■ **Problem statement**: Swap "watch list" for "watchlist" throughout the listing below and give it back otherwise unchanged, leaving out the pictures.

#### Supplied information

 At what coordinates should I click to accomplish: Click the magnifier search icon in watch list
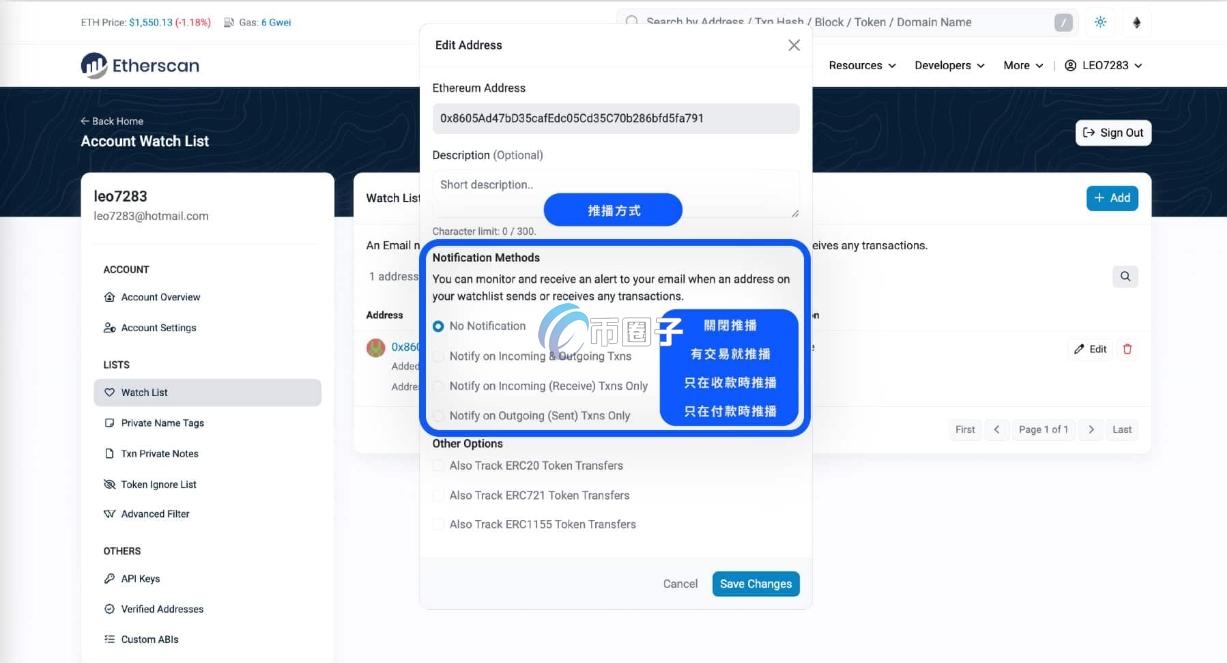click(x=1125, y=277)
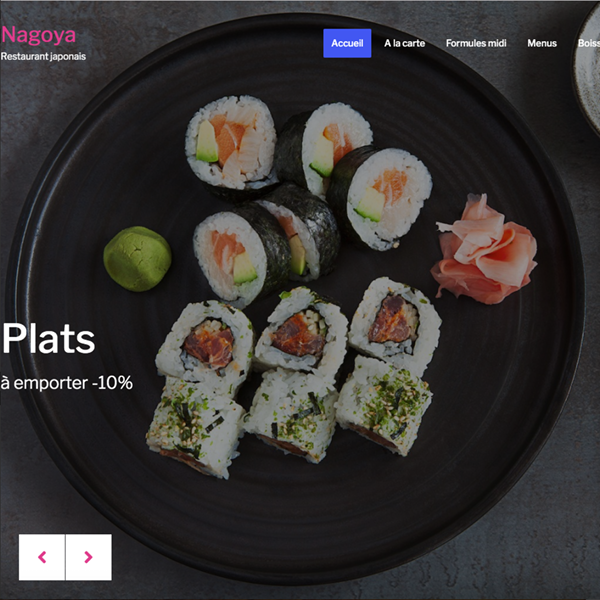600x600 pixels.
Task: Click the Plats slide heading
Action: pyautogui.click(x=49, y=339)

########

■ **Solution to the problem**:
 At what coordinates should I click to accomplish: Click the magnifier search icon in watchlist
click(x=1125, y=277)
600x600 pixels.
Task: Click the Plats slide heading
Action: pyautogui.click(x=49, y=339)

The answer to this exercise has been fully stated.